A lungo ha prevalso l’idea che la conoscenza umana dovesse affidarsi soprattutto o esclusivamente a facoltà come l’osservazione e il pensiero razionale, e che la narrazione avesse un ruolo sì, comunicativo, ma non di vera e propria “appropriazione” del reale. In questo, l’opera di Ricoeur ha esercitato ed esercita una grande influenza innovativa. Il filosofo francese si sofferma soprattutto su come il racconto serva a collocare l’esperienza umana nel tempo, dimensione decisiva del vivere. Si può aggiungere, prospettiva ancora molto da sviluppare, che la narrazione risponde anche a quell’esigenza profonda dell’umanità che è il bisogno di dare senso all’universo che la circonda, e prima di tutto alla vita propria e dei propri simili: raccontando infatti non ci si limita a “svolgere” il vivere nel tempo, ma si dotano le azioni, e le esperienze, di possibili significati. Sulla centralità del racconto nel pensiero umano si trova una notazione convergente, ma partendo da presupposti differenti, in Mente e natura. Un’unità necessaria (Adelphi, Milano, 1984) di una figura centrale dell’epistemologia e del pensiero cognitivo contemporaneo, Gregory Bateson (1904-1980). Vi si racconta un aneddoto (le sue riflessioni procedono spesso esse stesse per racconti), su un uomo che chiede a un computer «Pensi che ragionerai mai come un essere umano?». La macchina si mette al lavoro e poi stampa la risposta: «Questo mi ricorda una storia». E Bateson ne conclude: «Tutti pensano in termini di storie», un’affermazione per certi versi perfino più radicale nella sua sinteticità di quella di Ricoeur, che fa del racconto un modello di riferimento, in generale, del pensare.
In questa scena commovente.
Invitandoci a riflettere su quel passo dell’Odissea Hannah Arendt evidenzia, sia pure senza poi discuterne molto, l’aspetto emotivo che può accompagnare la domanda di storia. La parola “emotivo” può apparire in contrasto con il rigore che caratterizza una scienza, ma se il metodo della ricerca richiede distacco le domande che muovono alla ricerca possono avere radici profonde: nelle quali la sfera conoscitiva e quella appunto delle emozioni non possono essere separate rigidamente. E la storia tra tutte le scienze è la più ”umana”, in quanto (per riprendere una celebre metafora sempre di Marc Bloch) lo storico è come l’orco delle fiabe, è animato dall’odore della carne della nostra specie. E possiamo aggiungere (per riprendere un’ancor più celebre espressione del latino Terenzio), non dovrebbe sentirsi estraneo a nulla che sia umano.
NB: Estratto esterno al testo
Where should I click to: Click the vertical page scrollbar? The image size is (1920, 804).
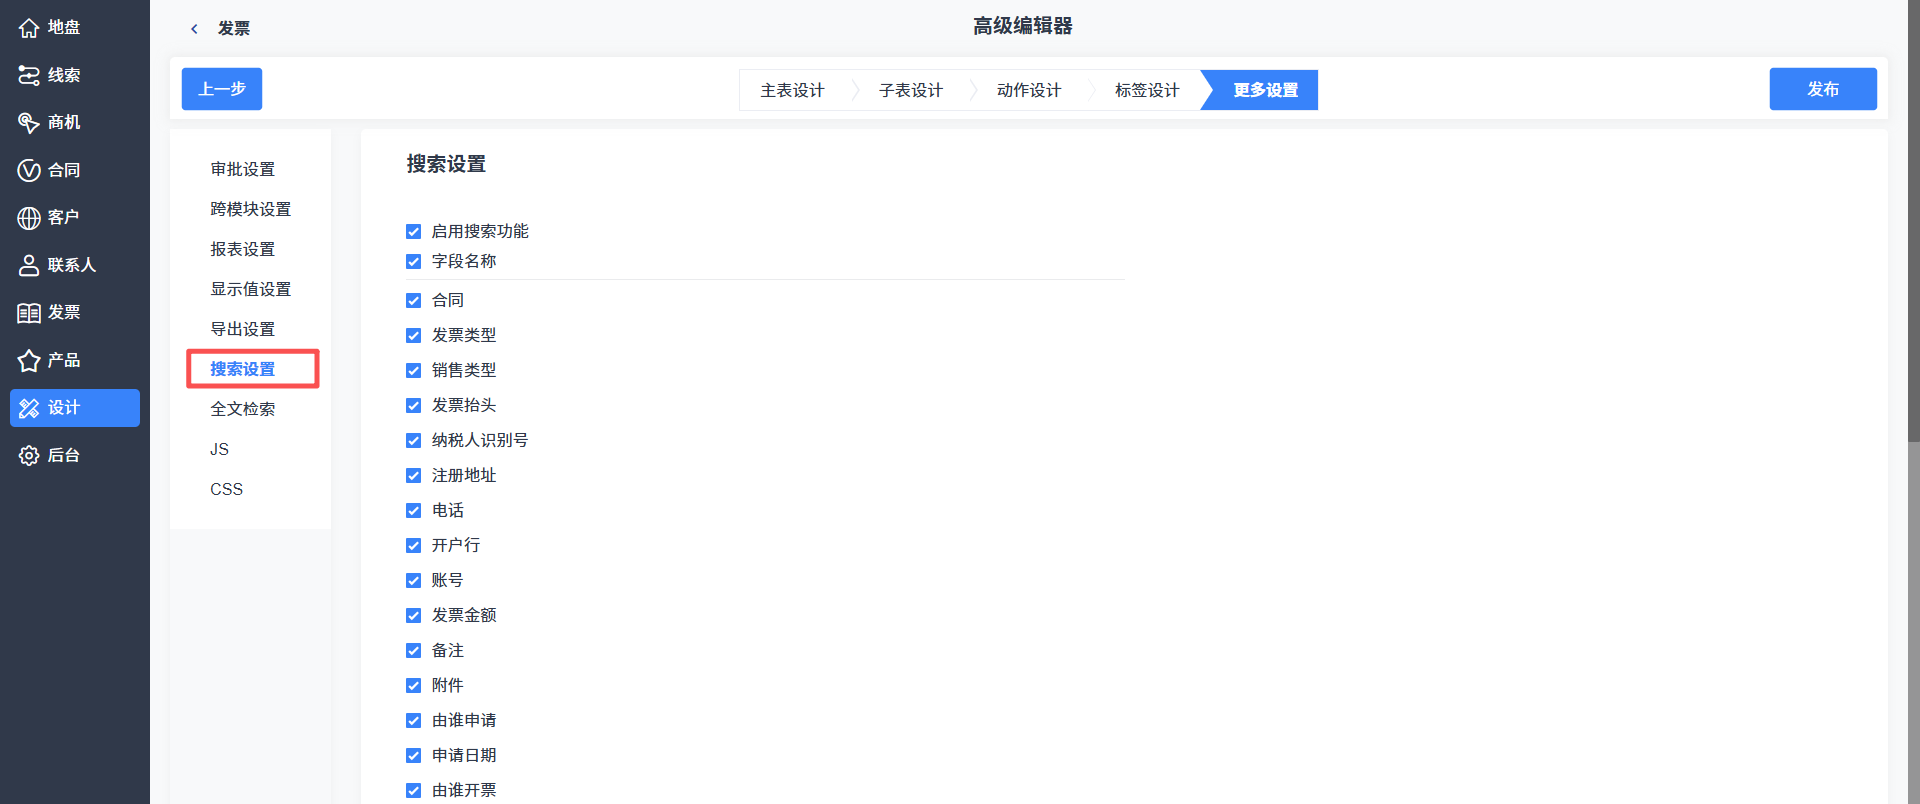(x=1913, y=220)
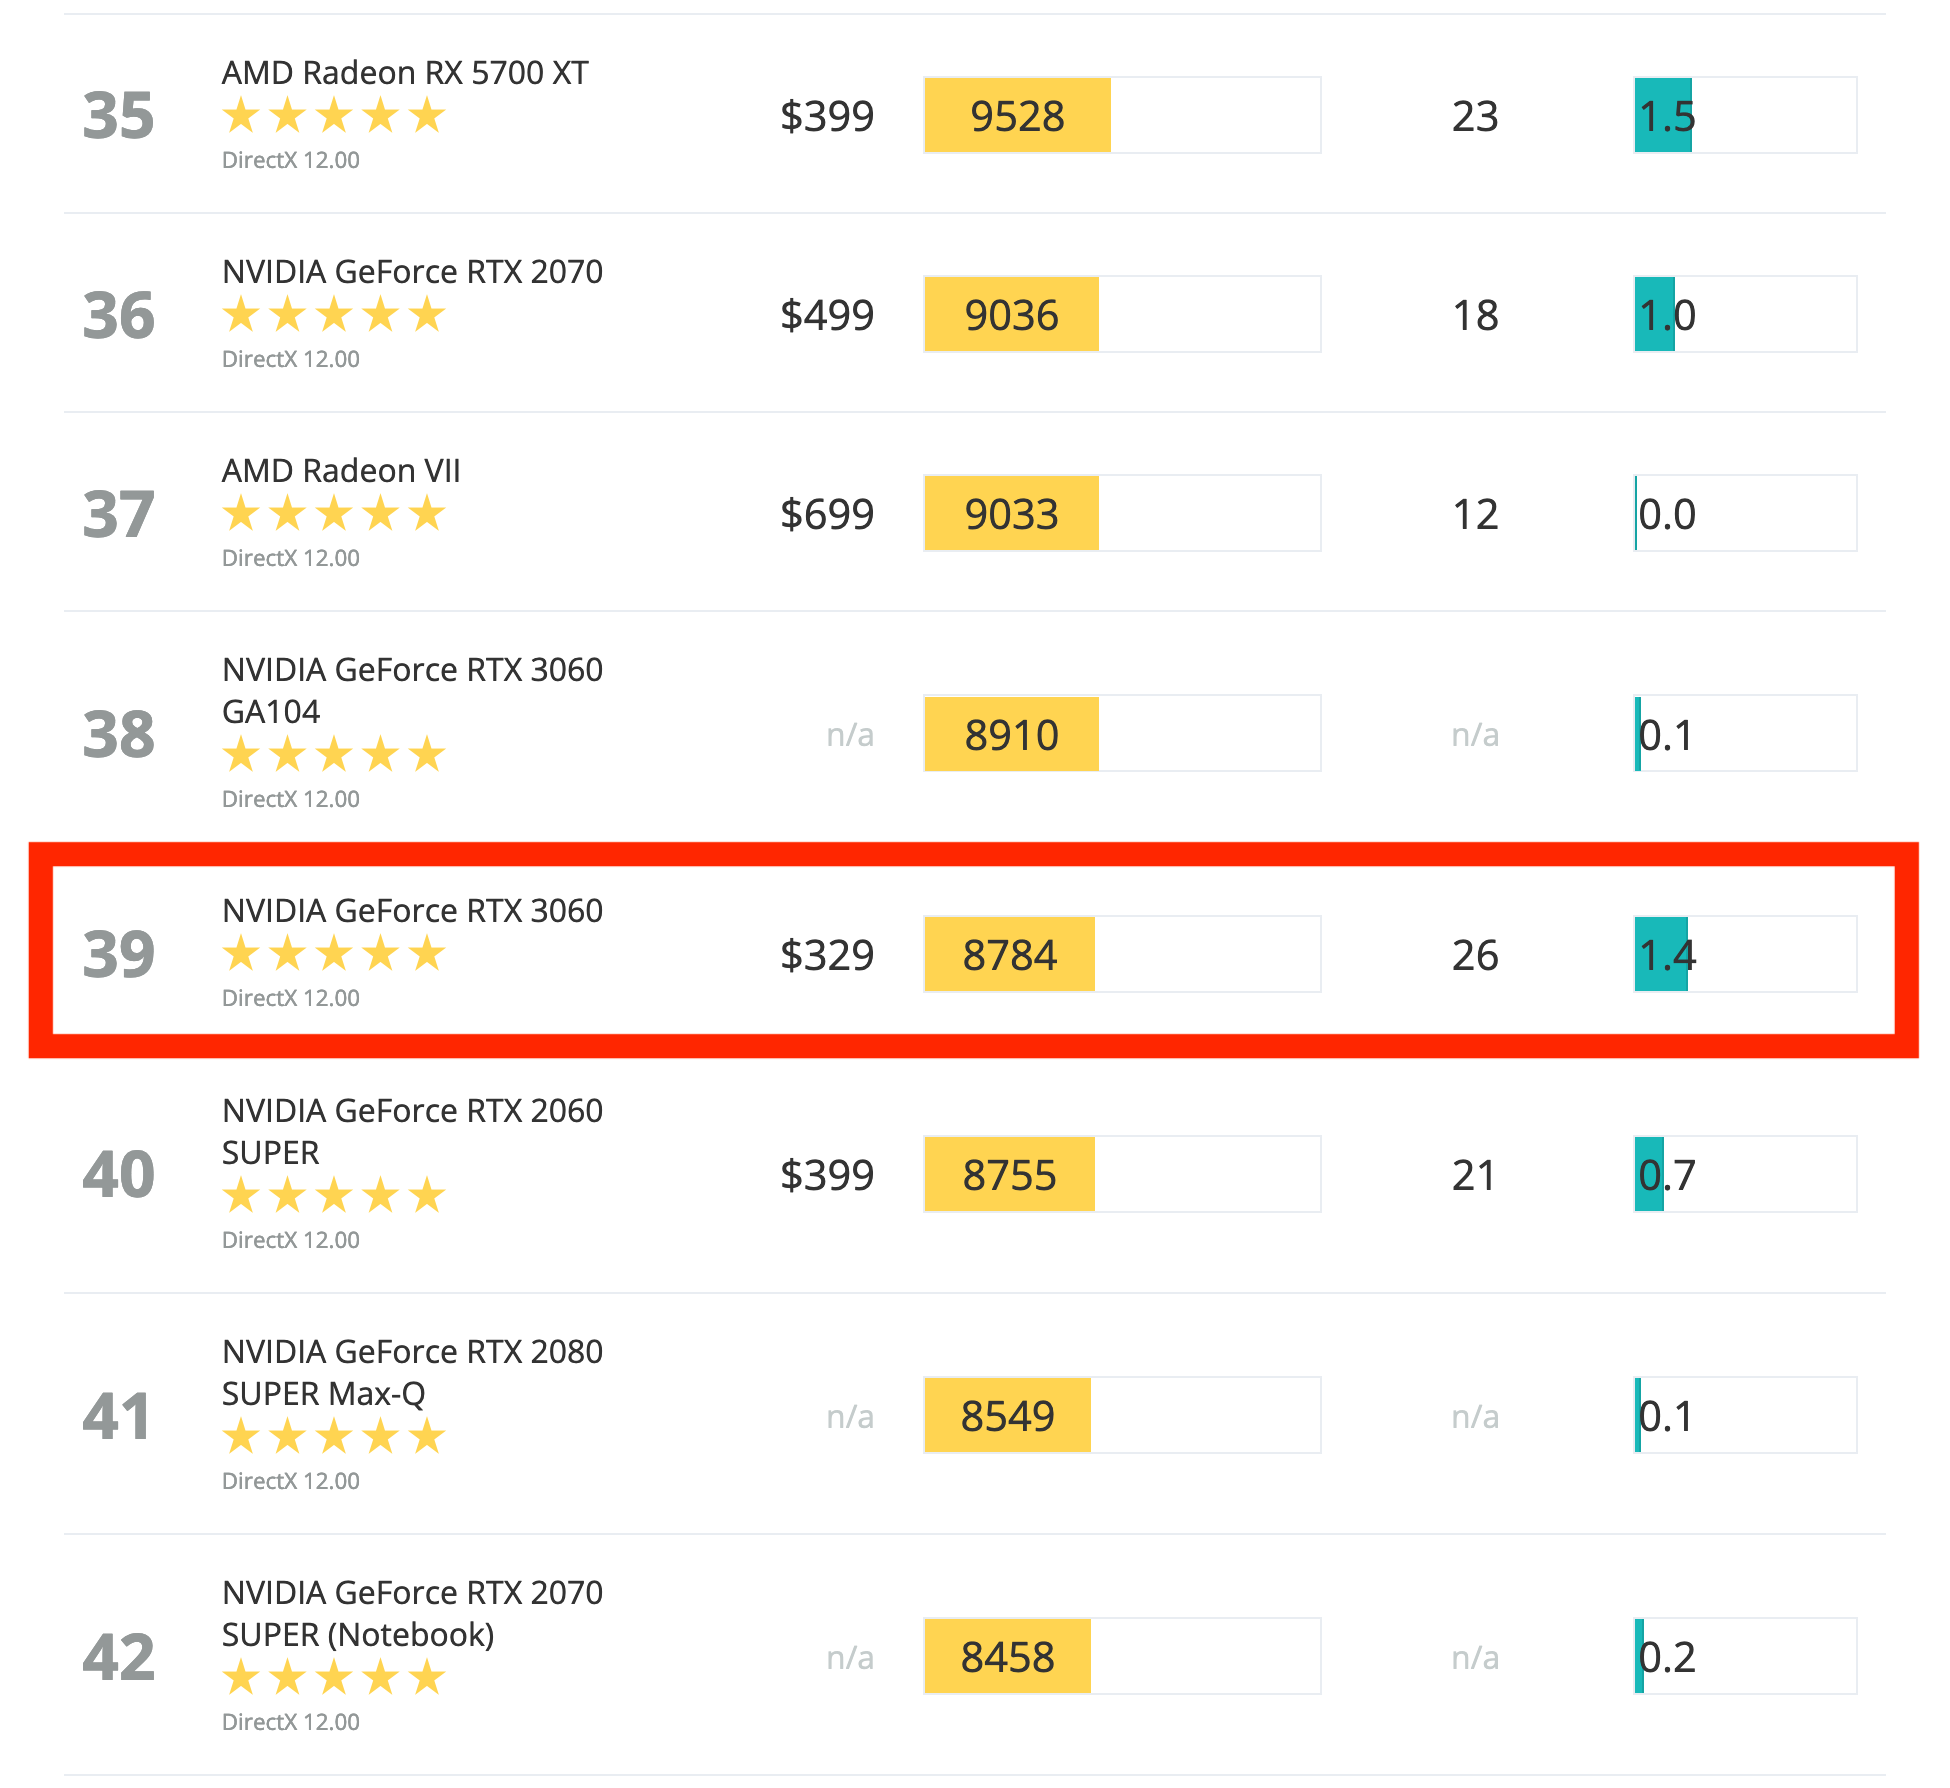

Senza dimenticare, inoltre, che se lo storico vuole lavorare senza farsi condizionare dalle emozioni è bene tenere conto, prima ti tutto, del fatto che esse esistono.
Di questa scienza stessa… dovremo saper fare storia.
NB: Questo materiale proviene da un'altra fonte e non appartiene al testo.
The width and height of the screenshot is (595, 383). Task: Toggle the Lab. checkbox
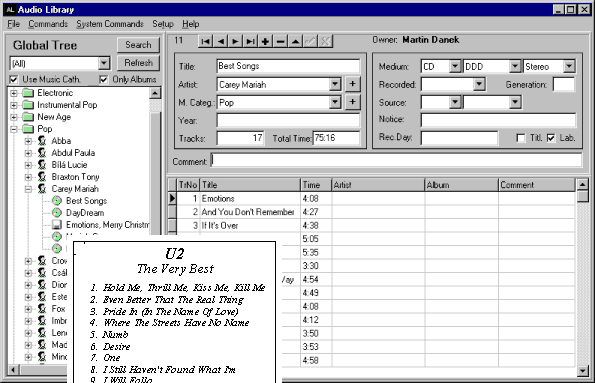[551, 138]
La storia della ricerca storica o “storia della storiografia” ha una tradizione antichissima e ha prodotto anche opere di grande importanza. Negli ultimi decenni alcuni studiosi hanno da un lato approfondito i concetti che sono stati usati per “dare senso” alla storia e i suoi tempi (il principale riferimento in lingua italiana è Futuro passato. Per una semantica dei tempi storici, Marietti, Genova, 1986), dall’altro proposto di individuare i diversi “regimi di storicità” che hanno caratterizzato società o epoche diverse, ovvero i diversi modi di concepire i rapporti tra passato e presente, e di rapportarsi con la storia. Si veda, prima di tutto, Regimi di storicità, Sellerio, Palermo, 2007.